A spokesman for US Central Command (CENTCOM) said, however, the United States was not taking control of any airfields in Syria.
The Erbil-based news website BasNews, quoting a military source in the Kurdish-backed Syria Democratic Forces (SDF), said most of the work on a runway in the oil town of Rmeilan in Hasaka was complete while a new air base southeast of Kobani, straddling the Turkish border, was being constructed.
The source in the US-backed alliance that also includes Arab armed groups told the news portal scores of US experts and technicians were involved in the project.
Syrian Kurdish officials had recently said the Rmeilan airstrip was being used by US military helicopters for logistics and deliveries.
The United States sent dozens of special operations troops to northern Syria last year to advise opposition forces in their fight against the militant group Islamic State. They have also dropped supply munitions to rebels in the province.
A CENTCOM spokesman said any suggestion US forces were in control of any airfields in Syria was incorrect.
“Our location and troop strength remains small and in keeping with what has been previously briefed by defense officials,” he said in a statement. “That being said, US forces in Syria are consistently looking for ways to increase efficiency for logistics and personnel recovery support.”
Last month, US advisors backed by coalition air strikes assisted Kurdish-led Syrian rebels in encircling and capturing the strategic Syrian town of Shadadi from Islamic State but were away from the frontlines, US officials said.
The Syrian Kurds have established control over wide areas of northern Syria since the country erupted into civil war in 2011, and their YPG militia has become a major partner in the US-led coalition against Islamic State.
US military ties with the Syrian Kurds have grown deeper despite the concerns of NATO ally Turkey, which views the Syrian Kurdish PYD party as a terrorist group because of its links to the PKK, which is waging an insurgency in Turkey.
The special US presidential envoy to the coalition against Islamic State, Brett McGurk, visited Kurdish-controlled northern Syria several weeks ago in what appeared to be the first declared trip to Syrian territory by an Obama administration official in three years.
McGurk said on Saturday in Baghdad the coalition was stepping up pressure on Islamic State and that the militants were losing ground in both Syria and Iraq.

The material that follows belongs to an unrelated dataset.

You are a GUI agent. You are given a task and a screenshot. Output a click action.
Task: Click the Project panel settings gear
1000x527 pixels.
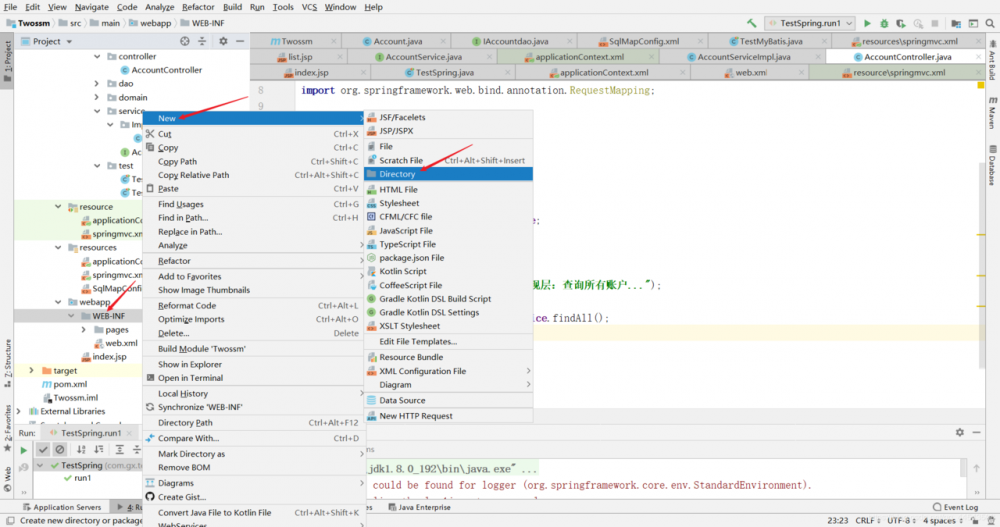223,41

US Troops Take Over Syria Airbase
Kurdish YPG Gives US Sole Control Over Base
Jason Ditz / AntiWar.com
(January 21, 2016) — The Kurdish dominated Syrian Democratic Forces (SDF) are reporting today that US troops have taken over control of the Rmeilan airfield in northeastern Syria’s Hasakeh Province, the first US military base inside Syria.
The SDF reported that the Kurdish YPG, their largest faction, previously controlled the base and handed sole control over it to the US, as a route for the US to bring them weapons and to launch warplanes from.
Rmeilan Airport is not a military airfield by design, and was primarily for crop-dusting and agriculture. It is unclear, then, the extent to which it’ll really be used by the US as a base for warplanes. The US generally launches such planes from Turkey, though Turkey has loudly objected to the US aiding the Kurds.
Some reports from the Syrian Observatory for Human Rights suggest that work is underway to expand the runway, and that US attack helicopters have been seen going in and out of the base for weeks.
Pentagon spokesman Col. Steve Warren confirmed that there is an operation “ongoing” in the area, but refused to discuss the matter, citing the “special nature” of the US ground troops who are deployed in Syria. Officials previously confirmed a handful of troops were sent to Syria, but never suggested they were going to establish their own bases.
The operation appears legally dicey, at best, as while the base was nominally under the control of the Kurdish YPG, who are closely allied to the US, the Obama Administration has refused all coordination with the Syrian government, and certainly doesn’t have Syrian permission to establish military bases on Syrian soil.